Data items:
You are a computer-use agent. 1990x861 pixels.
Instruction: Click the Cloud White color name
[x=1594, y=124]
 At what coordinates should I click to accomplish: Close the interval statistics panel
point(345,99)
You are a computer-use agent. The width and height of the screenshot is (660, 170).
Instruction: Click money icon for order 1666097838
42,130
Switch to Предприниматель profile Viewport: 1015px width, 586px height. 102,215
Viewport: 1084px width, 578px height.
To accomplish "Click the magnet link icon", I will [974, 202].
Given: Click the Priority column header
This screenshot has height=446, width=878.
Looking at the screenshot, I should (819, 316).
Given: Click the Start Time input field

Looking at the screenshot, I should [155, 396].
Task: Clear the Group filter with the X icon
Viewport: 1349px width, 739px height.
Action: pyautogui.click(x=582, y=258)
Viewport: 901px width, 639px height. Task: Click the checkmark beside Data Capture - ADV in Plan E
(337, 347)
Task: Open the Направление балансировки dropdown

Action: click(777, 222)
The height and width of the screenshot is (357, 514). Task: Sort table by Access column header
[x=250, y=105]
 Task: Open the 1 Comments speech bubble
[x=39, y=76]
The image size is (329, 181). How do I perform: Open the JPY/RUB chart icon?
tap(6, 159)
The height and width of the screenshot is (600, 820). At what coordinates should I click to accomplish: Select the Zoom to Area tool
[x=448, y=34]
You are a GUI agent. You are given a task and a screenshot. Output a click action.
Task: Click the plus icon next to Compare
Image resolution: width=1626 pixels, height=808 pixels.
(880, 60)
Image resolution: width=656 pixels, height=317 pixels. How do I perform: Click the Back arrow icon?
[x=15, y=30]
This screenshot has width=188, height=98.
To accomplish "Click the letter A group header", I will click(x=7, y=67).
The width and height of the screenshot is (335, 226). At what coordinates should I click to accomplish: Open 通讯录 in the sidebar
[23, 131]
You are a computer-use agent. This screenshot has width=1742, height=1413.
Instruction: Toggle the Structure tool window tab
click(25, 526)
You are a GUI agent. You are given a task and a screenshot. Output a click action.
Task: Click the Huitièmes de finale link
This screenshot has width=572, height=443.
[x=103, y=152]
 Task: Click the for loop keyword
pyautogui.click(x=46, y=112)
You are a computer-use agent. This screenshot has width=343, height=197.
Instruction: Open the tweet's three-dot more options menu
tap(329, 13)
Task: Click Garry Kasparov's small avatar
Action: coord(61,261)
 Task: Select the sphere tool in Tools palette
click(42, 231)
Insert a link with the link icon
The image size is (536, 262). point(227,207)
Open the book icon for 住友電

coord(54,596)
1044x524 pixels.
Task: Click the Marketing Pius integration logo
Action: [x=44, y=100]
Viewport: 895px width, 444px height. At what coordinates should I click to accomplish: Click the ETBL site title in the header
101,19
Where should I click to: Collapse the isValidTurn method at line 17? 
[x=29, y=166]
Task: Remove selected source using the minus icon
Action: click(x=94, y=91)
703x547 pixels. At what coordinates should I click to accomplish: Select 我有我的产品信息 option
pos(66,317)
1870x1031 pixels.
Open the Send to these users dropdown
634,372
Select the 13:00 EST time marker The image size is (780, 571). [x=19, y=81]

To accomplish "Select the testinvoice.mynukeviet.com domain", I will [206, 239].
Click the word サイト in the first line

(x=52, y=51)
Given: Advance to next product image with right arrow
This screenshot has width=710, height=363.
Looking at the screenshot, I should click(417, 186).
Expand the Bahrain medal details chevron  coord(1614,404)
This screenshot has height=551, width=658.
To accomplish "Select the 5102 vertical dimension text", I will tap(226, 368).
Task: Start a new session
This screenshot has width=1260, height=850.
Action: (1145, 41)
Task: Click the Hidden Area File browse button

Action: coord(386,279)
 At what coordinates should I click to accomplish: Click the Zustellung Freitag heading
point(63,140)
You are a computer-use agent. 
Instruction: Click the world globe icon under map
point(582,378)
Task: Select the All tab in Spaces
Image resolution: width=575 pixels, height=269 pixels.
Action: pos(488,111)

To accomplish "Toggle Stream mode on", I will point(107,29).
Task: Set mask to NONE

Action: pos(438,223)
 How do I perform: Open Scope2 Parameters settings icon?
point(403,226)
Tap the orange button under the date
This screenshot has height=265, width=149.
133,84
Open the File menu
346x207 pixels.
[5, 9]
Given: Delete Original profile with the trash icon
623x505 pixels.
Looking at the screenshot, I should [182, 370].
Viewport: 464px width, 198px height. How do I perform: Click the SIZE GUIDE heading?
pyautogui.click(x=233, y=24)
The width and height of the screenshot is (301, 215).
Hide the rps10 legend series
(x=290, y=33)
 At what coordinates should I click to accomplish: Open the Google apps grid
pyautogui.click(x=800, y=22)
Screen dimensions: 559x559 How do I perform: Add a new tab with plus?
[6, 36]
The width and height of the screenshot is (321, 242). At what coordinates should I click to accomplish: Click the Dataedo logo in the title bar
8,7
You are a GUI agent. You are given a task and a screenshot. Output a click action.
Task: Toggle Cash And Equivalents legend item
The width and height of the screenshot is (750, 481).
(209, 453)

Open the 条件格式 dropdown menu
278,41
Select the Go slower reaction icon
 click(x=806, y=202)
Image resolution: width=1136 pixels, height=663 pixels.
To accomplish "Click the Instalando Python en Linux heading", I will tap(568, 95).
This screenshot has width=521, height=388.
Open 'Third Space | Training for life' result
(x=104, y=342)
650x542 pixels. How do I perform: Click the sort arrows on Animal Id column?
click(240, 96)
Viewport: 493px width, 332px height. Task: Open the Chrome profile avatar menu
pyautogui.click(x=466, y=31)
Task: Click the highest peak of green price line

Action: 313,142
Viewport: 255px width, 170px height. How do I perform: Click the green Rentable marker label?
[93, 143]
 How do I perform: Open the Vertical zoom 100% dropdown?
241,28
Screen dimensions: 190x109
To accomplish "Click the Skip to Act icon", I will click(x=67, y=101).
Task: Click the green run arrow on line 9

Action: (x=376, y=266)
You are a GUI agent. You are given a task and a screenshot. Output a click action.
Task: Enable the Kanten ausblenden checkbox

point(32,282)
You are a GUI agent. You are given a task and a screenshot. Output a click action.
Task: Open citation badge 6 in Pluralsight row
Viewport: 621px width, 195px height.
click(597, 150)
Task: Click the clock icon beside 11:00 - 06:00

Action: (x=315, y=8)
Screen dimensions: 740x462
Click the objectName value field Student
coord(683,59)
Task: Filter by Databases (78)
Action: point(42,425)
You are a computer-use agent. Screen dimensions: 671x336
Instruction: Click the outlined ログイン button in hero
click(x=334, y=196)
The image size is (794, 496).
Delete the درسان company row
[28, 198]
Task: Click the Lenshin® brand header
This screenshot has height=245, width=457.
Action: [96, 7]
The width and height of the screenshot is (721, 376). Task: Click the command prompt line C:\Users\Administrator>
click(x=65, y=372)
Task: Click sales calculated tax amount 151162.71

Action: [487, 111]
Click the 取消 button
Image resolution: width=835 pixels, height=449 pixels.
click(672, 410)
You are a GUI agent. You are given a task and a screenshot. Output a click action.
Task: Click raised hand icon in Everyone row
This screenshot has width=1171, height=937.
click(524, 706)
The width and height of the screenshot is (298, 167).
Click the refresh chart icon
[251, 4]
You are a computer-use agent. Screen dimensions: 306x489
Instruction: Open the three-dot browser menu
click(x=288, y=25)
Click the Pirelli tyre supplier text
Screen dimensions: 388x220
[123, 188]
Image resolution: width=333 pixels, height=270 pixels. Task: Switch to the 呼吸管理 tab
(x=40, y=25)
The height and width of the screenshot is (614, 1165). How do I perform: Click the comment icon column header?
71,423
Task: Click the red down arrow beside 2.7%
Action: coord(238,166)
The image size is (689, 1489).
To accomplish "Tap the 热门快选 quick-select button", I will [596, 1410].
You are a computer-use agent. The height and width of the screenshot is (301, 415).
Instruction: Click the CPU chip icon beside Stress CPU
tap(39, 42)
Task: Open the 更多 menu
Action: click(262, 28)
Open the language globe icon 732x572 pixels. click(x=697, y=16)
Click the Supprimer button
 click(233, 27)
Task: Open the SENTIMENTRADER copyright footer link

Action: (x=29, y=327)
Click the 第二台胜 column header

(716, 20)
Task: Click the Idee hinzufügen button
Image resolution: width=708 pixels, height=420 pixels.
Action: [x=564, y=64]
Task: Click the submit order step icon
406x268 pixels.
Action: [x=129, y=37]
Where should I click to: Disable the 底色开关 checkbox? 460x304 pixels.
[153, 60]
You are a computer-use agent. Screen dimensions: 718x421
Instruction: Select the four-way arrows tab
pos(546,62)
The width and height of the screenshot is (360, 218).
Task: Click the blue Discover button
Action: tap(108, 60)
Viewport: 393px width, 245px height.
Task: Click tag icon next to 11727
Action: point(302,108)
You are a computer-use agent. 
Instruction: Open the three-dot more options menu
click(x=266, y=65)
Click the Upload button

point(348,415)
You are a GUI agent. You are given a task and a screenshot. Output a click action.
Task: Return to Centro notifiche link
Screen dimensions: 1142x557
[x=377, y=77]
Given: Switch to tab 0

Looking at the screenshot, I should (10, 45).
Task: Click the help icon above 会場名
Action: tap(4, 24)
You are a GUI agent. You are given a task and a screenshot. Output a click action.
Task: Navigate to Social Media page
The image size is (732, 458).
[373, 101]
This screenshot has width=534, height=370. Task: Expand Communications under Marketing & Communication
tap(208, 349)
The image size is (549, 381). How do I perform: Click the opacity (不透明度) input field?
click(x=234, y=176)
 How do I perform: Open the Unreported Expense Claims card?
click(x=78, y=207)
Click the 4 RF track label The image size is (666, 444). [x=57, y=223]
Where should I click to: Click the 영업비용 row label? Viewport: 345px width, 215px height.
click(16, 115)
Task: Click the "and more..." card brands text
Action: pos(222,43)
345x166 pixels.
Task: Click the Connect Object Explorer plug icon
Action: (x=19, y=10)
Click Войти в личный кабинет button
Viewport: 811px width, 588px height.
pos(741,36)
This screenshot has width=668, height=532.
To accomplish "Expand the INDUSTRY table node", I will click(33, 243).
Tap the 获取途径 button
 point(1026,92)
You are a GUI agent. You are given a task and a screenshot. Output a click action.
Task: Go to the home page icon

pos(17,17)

**Instructions for the task:**
Give back exactly the lines from the first line of the records through the line holding "Viewport: 1084px width, 578px height.", including both of those lines and leaving out all others.

**Completed task:**
You are a computer-use agent. 1990x861 pixels.
Instruction: Click the Cloud White color name
[x=1594, y=124]
 At what coordinates should I click to accomplish: Close the interval statistics panel
point(345,99)
You are a computer-use agent. The width and height of the screenshot is (660, 170).
Instruction: Click money icon for order 1666097838
42,130
Switch to Предприниматель profile Viewport: 1015px width, 586px height. 102,215
Viewport: 1084px width, 578px height.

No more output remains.